Tube Trends: What The Oscars Moving To YouTube Means
Wednesday’s news that the Oscars will move to YouTube — from ABC — starting in 2029 is a huge shift for the event. And a bit of a concession that broadcast networks (and linear networks overall) have lost the war for TV.
Throughout 2025, YouTube has been telling the industry that it is taking over TV devices. Tubular Labs watch-time data from this spring showed that TV accounted for 42% of YouTube minutes watched. And the NFL believes in YouTube so much that it gave the platform a standalone Friday night game in week one this season, to air for free to audiences.
There has been no indication just yet that similar free game streams will be the norm. But the fact that the NFL went that route over a paid streaming partner or its own service (NFL+) shows that it very much understands the long-game here.
YouTube, eventually, will likely supplant much of what we consider “TV” to be today. And everyone from advertisers, to networks, creators and pro sports leagues, will need to adapt or perish.
The Oscars are no exception to this clash between traditional media and digital consumption.
Movie studios have found the post-COVID landscape to be a difficult one on just about every front — including the ability to put on an Oscars broadcast that has broad enough appeal for a large TV audience. Part of that comes from growing U.S. viewership shifts along political lines, but another is the simple fact that there aren’t enough people seeing many of the movies covering the Oscars to drive award show tune-in.
Having YouTube air the Oscars won’t necessarily fix those problems. But it will at least address the issue of availability, putting the award show front-and-center for the millions of households that use YouTube as a sub for traditional TV.
It’s also putting the show on a platform where there’s an active conversation already in progress around the Oscars year-round.
Data from Tubular shows that videos about the Oscars have generated 1.8 billion views this year alone. And while nearly 400 million views occurred in March 2025, when the event took place, that still means another 1.4 billion were spread across the rest of the year. And the Oscars have averaged well over 100 million views per month during the second half of this year, despite the event not happening until next year.
What It All Means
Having the Oscars available for free, in a central place where everyone understands it is — something they’ll need to use ad promos to do — is a win for the show, even vs. a broadcast channel like ABC.
Pew Research from earlier this year showed that over 90% of U.S. adults 18-to-49 years old use YouTube. And 73% of teens 13-to-17 years old use it daily.
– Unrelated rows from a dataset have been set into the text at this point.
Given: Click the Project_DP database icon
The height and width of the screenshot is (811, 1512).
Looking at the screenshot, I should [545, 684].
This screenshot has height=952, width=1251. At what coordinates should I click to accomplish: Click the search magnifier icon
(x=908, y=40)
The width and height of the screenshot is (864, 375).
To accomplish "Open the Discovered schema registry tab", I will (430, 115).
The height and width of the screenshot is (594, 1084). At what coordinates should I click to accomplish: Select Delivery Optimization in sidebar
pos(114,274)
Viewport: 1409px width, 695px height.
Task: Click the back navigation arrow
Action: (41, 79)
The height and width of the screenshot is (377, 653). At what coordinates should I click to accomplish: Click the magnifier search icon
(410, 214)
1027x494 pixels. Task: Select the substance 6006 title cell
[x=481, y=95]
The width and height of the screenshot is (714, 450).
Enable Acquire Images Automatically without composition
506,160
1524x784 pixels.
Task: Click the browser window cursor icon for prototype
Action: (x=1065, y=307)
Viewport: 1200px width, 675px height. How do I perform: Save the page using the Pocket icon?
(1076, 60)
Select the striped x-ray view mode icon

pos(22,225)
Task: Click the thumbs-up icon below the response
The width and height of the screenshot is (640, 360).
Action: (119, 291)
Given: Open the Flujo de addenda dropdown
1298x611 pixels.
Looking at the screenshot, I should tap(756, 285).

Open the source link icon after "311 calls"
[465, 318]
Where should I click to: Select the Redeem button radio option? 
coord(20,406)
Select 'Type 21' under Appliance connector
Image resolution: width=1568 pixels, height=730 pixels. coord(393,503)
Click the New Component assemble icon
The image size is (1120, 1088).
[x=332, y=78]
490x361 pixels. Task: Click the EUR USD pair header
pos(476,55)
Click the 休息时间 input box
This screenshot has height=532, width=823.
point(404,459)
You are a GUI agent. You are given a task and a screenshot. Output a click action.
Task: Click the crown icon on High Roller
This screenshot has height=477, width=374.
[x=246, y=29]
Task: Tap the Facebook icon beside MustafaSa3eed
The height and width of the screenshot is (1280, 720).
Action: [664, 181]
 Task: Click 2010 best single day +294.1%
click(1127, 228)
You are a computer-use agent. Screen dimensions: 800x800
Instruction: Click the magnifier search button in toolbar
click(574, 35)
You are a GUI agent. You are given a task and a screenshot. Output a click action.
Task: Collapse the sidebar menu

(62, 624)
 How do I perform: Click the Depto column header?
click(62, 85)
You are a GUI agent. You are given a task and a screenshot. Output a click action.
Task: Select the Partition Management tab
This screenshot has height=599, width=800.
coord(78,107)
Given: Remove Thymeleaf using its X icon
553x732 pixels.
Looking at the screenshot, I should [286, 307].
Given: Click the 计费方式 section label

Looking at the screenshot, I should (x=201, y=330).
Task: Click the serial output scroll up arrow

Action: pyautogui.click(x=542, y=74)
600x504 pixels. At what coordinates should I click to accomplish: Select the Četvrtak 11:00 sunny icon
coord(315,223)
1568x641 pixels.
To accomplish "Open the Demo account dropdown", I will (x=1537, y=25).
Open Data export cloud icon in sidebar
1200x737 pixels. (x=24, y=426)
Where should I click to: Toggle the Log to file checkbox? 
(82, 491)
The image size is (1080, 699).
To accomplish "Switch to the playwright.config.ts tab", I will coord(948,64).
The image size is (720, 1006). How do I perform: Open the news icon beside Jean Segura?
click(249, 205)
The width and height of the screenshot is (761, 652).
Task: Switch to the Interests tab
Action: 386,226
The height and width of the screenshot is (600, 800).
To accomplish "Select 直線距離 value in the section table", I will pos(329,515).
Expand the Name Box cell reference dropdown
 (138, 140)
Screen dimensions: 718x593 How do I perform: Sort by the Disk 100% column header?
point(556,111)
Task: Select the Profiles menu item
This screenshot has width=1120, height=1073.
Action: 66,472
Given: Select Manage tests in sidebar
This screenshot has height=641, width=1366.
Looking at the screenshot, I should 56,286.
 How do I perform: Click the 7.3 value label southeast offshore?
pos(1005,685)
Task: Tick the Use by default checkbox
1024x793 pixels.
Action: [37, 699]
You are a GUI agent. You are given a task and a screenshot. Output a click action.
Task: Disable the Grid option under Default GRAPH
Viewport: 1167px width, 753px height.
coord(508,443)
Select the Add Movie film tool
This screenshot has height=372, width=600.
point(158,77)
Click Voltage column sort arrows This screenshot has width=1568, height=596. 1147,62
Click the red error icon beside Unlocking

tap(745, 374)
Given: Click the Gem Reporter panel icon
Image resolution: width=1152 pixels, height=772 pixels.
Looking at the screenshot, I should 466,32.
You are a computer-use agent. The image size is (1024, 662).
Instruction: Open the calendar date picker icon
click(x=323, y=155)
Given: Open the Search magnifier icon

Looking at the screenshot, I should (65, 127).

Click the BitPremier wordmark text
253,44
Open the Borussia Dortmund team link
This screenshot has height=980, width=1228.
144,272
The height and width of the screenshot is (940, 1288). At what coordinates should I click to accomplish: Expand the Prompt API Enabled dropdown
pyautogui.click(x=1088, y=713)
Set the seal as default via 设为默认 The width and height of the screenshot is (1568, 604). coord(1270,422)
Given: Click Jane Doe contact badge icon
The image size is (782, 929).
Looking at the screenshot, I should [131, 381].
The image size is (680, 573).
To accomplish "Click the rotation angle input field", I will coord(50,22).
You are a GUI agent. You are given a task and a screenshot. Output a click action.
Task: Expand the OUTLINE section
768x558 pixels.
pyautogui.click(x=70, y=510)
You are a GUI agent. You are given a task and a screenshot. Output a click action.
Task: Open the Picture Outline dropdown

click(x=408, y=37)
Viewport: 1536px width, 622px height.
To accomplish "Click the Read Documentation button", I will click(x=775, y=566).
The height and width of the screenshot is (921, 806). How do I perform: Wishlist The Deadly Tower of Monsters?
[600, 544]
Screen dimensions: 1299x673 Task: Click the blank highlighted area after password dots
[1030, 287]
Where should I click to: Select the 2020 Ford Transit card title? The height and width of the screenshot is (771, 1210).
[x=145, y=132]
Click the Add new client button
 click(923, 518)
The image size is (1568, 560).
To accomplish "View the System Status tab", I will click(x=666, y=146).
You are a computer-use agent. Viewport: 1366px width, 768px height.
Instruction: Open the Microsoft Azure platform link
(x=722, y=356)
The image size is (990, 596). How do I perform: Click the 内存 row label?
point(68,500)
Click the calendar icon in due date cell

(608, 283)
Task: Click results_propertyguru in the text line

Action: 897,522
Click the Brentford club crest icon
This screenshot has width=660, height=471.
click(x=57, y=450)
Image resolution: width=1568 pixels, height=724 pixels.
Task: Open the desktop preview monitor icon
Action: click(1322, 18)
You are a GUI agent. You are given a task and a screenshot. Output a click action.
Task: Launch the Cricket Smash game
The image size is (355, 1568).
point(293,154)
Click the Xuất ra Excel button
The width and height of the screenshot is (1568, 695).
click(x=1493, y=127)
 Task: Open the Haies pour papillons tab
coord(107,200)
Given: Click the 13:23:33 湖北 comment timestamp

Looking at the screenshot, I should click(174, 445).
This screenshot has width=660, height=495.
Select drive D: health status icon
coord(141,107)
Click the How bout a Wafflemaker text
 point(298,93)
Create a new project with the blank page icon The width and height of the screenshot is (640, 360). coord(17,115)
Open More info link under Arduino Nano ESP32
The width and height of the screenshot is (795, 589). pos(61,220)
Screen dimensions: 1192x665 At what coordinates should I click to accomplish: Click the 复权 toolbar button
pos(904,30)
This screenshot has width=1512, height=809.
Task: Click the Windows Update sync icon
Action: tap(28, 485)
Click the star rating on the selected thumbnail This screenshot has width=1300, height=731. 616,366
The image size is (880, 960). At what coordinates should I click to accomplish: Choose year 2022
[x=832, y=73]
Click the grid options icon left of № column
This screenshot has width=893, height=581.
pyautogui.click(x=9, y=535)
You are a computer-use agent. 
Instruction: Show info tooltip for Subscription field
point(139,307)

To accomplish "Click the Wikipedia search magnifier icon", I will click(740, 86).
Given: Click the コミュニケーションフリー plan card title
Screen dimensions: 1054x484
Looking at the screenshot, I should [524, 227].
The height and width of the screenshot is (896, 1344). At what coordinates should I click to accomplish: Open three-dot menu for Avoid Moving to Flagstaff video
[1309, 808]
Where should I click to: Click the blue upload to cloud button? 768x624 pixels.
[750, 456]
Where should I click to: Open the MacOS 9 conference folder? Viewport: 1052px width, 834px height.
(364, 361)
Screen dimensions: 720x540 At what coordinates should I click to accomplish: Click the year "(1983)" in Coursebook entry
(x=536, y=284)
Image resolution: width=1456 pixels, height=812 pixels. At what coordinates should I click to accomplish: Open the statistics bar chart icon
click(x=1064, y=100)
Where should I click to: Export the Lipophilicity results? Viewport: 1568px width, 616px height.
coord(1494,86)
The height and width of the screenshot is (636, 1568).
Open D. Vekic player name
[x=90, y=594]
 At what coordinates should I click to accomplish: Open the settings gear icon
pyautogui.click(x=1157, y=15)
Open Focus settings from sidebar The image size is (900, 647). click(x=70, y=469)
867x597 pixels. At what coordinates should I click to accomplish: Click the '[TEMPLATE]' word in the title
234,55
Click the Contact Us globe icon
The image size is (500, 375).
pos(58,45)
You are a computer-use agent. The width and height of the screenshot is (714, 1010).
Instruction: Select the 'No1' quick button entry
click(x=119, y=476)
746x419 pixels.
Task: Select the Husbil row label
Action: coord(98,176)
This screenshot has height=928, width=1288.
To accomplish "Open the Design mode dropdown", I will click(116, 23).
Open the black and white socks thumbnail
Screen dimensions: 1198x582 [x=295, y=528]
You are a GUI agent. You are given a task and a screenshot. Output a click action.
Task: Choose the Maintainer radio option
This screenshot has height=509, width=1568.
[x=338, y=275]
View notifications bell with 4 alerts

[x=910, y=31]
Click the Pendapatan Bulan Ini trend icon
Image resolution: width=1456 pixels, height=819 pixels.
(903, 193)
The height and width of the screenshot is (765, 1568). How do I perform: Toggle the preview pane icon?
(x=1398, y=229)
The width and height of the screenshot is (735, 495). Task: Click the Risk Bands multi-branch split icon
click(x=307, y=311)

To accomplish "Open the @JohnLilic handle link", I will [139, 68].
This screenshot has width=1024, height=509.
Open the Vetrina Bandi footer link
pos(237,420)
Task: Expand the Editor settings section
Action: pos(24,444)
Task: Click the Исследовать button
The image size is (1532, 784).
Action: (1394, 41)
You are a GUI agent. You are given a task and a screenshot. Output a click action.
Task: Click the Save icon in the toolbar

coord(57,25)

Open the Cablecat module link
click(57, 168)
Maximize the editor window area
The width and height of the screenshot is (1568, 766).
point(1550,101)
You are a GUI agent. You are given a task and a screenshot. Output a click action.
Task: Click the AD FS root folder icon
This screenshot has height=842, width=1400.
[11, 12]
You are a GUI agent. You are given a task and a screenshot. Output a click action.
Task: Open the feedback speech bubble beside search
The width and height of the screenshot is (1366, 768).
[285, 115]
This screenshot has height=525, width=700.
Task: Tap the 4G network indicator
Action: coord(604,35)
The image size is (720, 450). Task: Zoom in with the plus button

Assuming YouTube promotes the show accordingly on its platform and traditional TV, that’s a large number of viewers who will at least have some passing awareness that the Oscars are appearing on YouTube. And many of those people (especially the teen group) who may not have even watched the event otherwise had YouTube — their primary source of TV — not told them to watch on that platform.
It also recreates the “water cooler” moment for the Oscars, when it’s had a limited number of them in recent years — save for the incidents it would rather never happened like Will Smith’s slap and the Moonlight/La La Land fiasco. But instead of audiences being united around seeing the unfortunately surprising moment, they would be united around all watching what happened at the same time again.
While the Oscars’ move to YouTube is still several years out, even the fact that it’s happening can also help fuel similar moves for other events struggling to gain enough traction on traditional TV.
Award shows are the prime example of something that could soon move exclusively to streaming environments — be they YouTube, FASTs or SVOD/AVOD — because they’re high-profile single events that don’t require as much longer-term investment on the part of the streamer, and can drive sign-ups.
The Oscars are the biggest fish there, and one of the last award shows to actually make the shift. But along with the NFL, they’re also among the loudest properties to show a willingness to make a change as drastic as this one.
If it really means anything long-term, beyond award shows, those signs probably come from more sports carve-outs for YouTube from bigger leagues — or smaller leagues’ complete moves to YouTube as a way to maximize reach (something that may already be in progress with Mark Goldridge’s Bundesliga UK streaming deal).
The genie is out of the bottle, though. And YouTube stands to win big as a result.